- [Record extracts]
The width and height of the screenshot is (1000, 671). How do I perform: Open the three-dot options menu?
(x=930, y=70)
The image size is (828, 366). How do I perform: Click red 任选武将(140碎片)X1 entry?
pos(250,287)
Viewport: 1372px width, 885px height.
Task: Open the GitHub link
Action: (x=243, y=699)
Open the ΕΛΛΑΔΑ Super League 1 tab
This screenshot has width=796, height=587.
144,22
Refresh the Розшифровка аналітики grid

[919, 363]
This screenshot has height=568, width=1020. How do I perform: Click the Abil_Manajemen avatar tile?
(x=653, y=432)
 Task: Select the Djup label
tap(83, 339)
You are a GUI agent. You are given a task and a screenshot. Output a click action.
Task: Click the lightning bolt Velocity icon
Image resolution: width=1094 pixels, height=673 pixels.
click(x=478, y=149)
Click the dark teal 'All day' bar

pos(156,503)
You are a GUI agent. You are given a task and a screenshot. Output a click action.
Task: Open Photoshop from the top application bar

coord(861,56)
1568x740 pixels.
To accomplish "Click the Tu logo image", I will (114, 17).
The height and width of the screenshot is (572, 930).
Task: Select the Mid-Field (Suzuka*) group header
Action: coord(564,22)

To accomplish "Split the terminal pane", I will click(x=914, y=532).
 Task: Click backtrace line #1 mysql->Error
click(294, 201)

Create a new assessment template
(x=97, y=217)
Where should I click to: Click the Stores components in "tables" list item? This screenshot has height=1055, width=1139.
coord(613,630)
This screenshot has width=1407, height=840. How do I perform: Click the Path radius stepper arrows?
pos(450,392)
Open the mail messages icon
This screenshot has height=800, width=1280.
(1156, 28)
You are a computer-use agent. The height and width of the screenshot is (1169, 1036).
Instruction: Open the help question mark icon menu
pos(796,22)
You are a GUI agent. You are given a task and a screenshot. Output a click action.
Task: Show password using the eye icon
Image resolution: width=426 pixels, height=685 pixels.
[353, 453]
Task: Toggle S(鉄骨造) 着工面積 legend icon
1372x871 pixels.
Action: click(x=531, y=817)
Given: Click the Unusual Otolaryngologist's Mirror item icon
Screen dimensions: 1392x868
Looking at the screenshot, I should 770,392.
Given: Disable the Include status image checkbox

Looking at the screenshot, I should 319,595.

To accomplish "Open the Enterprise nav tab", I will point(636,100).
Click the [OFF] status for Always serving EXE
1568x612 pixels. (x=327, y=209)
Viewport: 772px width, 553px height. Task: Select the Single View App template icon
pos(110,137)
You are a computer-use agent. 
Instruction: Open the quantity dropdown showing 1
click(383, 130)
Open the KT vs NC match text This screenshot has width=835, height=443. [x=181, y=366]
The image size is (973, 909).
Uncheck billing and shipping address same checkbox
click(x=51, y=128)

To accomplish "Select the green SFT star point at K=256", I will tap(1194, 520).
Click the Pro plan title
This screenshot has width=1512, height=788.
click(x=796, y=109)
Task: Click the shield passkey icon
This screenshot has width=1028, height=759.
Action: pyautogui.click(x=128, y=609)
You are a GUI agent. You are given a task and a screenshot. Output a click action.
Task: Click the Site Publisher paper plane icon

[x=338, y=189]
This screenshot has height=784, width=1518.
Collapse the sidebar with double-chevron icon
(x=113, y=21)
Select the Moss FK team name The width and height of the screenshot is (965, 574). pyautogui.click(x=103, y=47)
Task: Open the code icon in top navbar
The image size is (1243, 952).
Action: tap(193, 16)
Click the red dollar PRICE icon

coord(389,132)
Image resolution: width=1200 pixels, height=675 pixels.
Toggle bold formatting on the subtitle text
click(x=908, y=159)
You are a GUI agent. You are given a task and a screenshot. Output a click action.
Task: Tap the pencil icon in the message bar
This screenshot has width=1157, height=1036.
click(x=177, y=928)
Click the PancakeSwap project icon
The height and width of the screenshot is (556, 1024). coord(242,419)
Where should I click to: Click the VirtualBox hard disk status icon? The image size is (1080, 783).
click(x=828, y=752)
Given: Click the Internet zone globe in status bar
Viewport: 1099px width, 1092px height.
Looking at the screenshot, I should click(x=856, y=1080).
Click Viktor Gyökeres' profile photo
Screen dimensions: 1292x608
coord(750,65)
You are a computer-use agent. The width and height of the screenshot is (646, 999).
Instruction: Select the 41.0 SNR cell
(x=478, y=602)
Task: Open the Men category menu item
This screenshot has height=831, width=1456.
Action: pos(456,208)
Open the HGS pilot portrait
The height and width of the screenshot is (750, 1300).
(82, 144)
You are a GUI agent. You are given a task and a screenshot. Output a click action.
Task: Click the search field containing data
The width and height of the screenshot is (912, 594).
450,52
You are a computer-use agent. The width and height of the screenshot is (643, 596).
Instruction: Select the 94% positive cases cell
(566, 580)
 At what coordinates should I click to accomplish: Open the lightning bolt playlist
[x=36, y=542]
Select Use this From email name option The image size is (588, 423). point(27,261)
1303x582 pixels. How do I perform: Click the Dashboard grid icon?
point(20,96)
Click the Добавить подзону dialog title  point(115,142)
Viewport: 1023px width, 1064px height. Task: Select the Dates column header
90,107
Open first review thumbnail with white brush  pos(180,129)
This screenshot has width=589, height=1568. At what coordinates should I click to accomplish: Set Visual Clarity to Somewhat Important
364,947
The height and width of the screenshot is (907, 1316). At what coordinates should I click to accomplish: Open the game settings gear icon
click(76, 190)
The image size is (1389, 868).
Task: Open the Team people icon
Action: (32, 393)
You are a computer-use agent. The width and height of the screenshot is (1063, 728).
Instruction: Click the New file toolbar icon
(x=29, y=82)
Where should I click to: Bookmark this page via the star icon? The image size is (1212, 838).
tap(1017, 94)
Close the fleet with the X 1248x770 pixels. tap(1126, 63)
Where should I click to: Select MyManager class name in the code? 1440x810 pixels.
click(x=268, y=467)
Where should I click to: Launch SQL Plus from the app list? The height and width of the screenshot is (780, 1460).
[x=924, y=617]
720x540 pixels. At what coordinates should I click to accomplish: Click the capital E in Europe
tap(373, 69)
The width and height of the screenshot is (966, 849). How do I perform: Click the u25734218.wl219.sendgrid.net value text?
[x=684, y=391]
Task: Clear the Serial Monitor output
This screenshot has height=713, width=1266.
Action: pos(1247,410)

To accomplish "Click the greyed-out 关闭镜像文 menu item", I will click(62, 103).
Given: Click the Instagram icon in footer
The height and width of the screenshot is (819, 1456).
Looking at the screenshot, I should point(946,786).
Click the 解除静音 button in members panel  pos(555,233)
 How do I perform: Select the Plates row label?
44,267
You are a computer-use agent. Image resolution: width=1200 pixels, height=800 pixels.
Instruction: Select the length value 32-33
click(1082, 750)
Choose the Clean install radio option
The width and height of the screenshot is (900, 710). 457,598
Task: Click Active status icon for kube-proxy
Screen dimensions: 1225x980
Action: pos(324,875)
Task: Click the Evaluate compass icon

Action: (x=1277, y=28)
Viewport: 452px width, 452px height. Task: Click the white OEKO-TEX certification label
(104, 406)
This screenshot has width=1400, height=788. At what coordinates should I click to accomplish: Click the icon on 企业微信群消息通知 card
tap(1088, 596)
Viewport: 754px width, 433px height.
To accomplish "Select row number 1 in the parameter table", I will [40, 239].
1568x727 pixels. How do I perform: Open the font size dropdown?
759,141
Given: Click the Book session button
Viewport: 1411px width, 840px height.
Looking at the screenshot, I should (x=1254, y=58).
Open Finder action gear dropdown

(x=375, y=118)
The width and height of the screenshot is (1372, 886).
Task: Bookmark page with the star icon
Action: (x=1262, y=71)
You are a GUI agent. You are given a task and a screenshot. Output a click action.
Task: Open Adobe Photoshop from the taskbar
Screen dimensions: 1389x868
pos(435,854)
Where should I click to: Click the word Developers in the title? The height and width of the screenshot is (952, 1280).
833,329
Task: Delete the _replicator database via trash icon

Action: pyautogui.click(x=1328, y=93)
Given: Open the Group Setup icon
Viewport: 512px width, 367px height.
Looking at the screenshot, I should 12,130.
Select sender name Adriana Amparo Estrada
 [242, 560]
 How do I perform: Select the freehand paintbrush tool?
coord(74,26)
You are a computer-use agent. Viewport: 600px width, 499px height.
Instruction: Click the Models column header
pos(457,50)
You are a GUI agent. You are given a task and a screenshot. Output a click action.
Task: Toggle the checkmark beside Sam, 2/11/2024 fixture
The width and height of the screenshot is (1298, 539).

- [Directions] Collect each line of the items above that contains the string "page", matching its case exactly.

- [Final answer]
Where should I click to: Bookmark this page via the star icon? The image size is (1212, 838).
Task: Bookmark page with the star icon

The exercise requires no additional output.